I have the opportunity to buy a goat and she has her "junior" leg. I am not sure exactly what this means as far as showing and all. If I purchase her how do I prove this? Also, what would be the best way to show her? She is going to be two in march and will be kidding (her first time) in February. She is a nubian.


----------



## CapriGem (May 12, 2010)

It means she has a restricted Win that counts towards her permanent championship.

It takes 3 wins under at least 2 different judges to gain permanent Champon status.

One can be a restricted/dry leg, meaning she was a jr not in milk.

The registry (i'm guessing ADGA) has records of the shows and wins.


----------



## ccreek (Jan 26, 2014)

ok thanks! Can you go into a little more detail? IF I was to buy her what all would I have to do in order to get her champion status? So she has to win 2 more times while in milk to be champion???? Or do I have it all wrong?? I know absolutely nothing about showing goats but hope to learn all I can!!

yes its ADGA


----------



## CapriGem (May 12, 2010)

She would need to win grand champion 2 more times in milk with official numbers reached for her breed (10 in milk in breed makes win official with ADGA).


----------



## Cadence (Jul 20, 2013)

ccreek said:


> ok thanks! Can you go into a little more detail? IF I was to buy her what all would I have to do in order to get her champion status?

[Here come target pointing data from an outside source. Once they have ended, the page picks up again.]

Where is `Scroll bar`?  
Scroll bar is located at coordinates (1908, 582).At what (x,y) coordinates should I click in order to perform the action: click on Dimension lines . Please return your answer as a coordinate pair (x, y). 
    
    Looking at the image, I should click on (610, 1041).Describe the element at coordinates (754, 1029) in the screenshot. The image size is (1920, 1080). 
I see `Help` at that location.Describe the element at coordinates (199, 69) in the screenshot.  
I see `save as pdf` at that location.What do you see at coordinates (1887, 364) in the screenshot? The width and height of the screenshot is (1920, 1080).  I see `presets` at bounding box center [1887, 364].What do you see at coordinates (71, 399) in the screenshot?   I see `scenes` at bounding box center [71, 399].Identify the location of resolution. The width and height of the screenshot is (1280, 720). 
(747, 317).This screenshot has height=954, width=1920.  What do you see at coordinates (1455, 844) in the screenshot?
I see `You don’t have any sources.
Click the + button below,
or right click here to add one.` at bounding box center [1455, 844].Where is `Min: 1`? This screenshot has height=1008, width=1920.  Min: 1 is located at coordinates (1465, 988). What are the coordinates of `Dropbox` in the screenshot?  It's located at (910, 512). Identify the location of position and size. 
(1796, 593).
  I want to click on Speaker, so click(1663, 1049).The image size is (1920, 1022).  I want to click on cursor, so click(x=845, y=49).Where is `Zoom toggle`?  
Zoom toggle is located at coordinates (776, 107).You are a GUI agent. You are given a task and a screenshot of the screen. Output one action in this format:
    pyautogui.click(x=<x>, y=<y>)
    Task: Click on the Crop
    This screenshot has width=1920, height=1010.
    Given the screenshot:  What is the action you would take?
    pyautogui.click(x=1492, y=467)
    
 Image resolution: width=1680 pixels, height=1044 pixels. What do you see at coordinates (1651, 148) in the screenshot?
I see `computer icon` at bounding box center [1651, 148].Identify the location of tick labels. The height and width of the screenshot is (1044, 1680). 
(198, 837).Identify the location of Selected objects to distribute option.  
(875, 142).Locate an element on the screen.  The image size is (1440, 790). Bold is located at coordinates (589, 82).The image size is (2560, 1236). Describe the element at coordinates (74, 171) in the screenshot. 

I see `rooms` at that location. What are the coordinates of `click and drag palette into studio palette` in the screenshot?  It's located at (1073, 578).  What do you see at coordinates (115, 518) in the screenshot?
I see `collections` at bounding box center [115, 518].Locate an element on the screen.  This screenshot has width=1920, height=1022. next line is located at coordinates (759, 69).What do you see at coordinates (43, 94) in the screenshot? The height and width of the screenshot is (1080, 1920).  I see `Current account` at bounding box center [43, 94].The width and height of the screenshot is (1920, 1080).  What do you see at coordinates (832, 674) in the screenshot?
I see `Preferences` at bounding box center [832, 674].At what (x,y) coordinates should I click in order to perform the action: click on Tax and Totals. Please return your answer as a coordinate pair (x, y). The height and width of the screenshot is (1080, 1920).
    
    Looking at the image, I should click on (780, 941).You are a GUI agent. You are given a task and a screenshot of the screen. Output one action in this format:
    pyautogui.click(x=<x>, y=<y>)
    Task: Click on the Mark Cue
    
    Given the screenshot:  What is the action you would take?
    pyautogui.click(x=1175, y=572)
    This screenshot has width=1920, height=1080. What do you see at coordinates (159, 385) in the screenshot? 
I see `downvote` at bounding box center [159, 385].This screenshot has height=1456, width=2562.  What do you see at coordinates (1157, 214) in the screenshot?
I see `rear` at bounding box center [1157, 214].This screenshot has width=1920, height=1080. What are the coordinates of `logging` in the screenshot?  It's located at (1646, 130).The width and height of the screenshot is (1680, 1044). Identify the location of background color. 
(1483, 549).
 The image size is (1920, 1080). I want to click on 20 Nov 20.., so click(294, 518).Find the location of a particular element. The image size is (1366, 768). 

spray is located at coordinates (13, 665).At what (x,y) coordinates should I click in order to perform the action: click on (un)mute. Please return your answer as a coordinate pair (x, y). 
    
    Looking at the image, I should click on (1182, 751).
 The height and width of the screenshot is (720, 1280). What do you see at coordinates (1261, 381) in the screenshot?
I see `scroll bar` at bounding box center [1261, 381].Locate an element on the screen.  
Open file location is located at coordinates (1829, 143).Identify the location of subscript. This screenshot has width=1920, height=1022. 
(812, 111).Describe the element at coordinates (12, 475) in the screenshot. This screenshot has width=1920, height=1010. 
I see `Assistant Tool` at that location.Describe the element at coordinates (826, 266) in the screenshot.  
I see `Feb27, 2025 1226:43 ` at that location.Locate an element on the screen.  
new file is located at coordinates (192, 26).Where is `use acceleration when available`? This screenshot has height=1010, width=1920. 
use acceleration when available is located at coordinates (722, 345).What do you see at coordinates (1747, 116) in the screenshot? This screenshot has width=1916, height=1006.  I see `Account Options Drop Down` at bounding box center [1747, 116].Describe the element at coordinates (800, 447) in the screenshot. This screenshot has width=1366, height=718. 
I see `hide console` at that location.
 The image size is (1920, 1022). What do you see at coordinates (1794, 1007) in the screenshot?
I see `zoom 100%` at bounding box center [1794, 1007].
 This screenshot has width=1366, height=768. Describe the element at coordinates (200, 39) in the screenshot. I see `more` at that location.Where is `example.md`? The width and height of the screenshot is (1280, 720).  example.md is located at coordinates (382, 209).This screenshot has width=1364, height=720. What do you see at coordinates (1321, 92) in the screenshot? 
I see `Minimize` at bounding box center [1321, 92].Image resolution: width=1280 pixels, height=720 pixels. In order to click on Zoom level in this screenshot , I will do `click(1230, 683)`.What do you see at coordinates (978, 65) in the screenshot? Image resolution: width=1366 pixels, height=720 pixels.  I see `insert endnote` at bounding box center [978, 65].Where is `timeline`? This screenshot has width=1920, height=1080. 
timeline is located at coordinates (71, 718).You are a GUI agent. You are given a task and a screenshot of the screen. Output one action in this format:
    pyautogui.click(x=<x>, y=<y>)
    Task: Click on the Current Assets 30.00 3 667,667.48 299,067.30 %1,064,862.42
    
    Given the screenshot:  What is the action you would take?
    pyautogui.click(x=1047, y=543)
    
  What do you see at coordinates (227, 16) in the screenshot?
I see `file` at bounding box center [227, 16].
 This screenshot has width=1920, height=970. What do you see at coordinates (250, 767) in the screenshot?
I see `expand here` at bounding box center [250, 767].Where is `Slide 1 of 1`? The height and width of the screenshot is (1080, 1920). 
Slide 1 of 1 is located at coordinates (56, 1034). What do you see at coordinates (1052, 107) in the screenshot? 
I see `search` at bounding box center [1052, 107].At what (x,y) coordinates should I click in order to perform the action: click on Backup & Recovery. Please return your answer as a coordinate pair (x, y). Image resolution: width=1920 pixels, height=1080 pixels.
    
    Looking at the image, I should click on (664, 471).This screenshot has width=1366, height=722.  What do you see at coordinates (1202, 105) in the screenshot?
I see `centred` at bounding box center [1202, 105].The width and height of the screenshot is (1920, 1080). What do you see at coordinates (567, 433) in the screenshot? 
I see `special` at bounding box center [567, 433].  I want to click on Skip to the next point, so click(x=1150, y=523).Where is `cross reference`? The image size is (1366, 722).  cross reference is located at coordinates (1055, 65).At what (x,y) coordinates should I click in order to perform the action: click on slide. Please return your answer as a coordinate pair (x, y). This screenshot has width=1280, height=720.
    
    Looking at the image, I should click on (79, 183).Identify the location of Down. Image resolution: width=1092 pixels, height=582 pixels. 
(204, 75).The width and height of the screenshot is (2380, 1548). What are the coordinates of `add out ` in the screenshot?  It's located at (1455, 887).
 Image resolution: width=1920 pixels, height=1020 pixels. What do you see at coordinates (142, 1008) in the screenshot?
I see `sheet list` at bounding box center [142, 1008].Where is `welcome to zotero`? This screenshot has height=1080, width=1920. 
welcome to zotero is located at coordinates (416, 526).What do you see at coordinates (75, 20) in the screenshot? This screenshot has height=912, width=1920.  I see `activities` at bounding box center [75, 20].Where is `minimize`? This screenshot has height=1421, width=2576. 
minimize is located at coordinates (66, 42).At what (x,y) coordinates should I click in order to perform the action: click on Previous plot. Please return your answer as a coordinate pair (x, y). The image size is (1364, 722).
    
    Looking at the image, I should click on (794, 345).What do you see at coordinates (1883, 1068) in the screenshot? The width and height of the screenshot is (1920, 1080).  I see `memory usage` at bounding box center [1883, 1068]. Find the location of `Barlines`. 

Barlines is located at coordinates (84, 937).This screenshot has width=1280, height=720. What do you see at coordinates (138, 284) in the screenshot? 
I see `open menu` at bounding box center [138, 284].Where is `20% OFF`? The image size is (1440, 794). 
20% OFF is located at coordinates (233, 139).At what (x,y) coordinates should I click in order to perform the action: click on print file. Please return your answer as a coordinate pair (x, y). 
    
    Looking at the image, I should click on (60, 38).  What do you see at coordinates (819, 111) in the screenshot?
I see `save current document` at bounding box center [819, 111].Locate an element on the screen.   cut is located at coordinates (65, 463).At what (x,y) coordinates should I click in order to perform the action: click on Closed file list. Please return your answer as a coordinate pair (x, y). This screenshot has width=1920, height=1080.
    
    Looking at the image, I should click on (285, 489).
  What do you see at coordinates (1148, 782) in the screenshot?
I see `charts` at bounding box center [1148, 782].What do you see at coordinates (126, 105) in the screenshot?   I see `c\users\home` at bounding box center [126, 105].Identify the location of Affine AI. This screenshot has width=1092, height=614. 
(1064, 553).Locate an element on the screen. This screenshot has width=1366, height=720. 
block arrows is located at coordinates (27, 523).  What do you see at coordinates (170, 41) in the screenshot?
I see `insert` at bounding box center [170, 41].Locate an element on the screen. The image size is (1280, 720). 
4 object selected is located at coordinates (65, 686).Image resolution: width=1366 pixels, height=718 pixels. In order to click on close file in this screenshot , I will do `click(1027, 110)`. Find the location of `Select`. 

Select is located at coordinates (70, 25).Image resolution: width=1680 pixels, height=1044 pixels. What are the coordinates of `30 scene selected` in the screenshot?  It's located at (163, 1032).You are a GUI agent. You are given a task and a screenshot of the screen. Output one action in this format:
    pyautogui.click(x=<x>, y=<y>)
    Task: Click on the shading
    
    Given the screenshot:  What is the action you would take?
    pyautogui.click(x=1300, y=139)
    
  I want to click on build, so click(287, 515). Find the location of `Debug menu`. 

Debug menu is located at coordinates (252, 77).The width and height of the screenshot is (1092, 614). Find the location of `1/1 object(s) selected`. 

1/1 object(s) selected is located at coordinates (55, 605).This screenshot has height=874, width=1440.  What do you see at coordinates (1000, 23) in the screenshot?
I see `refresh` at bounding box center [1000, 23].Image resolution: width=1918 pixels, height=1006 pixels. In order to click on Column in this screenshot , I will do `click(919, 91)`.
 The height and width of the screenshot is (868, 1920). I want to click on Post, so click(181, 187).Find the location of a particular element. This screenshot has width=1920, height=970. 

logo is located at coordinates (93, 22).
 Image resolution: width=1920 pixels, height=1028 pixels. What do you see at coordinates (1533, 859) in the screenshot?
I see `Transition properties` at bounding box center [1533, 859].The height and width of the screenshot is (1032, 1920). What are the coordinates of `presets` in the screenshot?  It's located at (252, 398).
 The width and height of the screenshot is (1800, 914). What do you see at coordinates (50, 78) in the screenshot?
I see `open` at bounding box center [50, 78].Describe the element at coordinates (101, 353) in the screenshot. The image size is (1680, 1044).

So she has to win 2 more times while in milk to be champion???? Or do I have it all wrong?? I know absolutely nothing about showing goats but hope to learn all I can!!
> 
> yes its ADGA


Can you leave her reg number? I can double check how she won and it might help give you an idea.

A Jr leg is great because it makes it easier to to finish her and earn the CH title. However be aware that it doesn't indicate how her udder will look. I have does who finished their CH title and were never nice enough to earn their Jr leg but I also have multiple does who earned their Jr leg but then were sold as soon as they freshened because I did not like their udder at all.

In general, we expect all of our kids to earn their Jr. leg at some point before they freshen. If they cannot, we begin to think carefully if their General Appearance is strong enough to retain in the herd.

It is certainly a good thing to have a Jr leg - it gives you a little more confidence in the structural strength of the kid. It isn't however a guarantee of how nice the kid will be.


----------



## ccreek (Jan 26, 2014)

Her reg # is N001589323 any help would be appreciated


----------



## Cadence (Jul 20, 2013)

So she won in May of last year. She beat 14 other does (a nice thing) to get her Jr leg. 

I think that as an intermediate kid (assuming the show sticks to a standard arrangement) winning her Jr leg over all the Sr kids or dry yearlings I would take that as a good sign.

Her parents have data as well so that is always a good bonus.


----------



## ccreek (Jan 26, 2014)

Ok that's very helpful! Thanks!! How do I get access to that info??


----------



## Cadence (Jul 20, 2013)

ADGA subscription report. Any member can purchase it - the access is $10 for the year. Totally worth it


----------



## ccreek (Jan 26, 2014)

Awesome! Thanks!


----------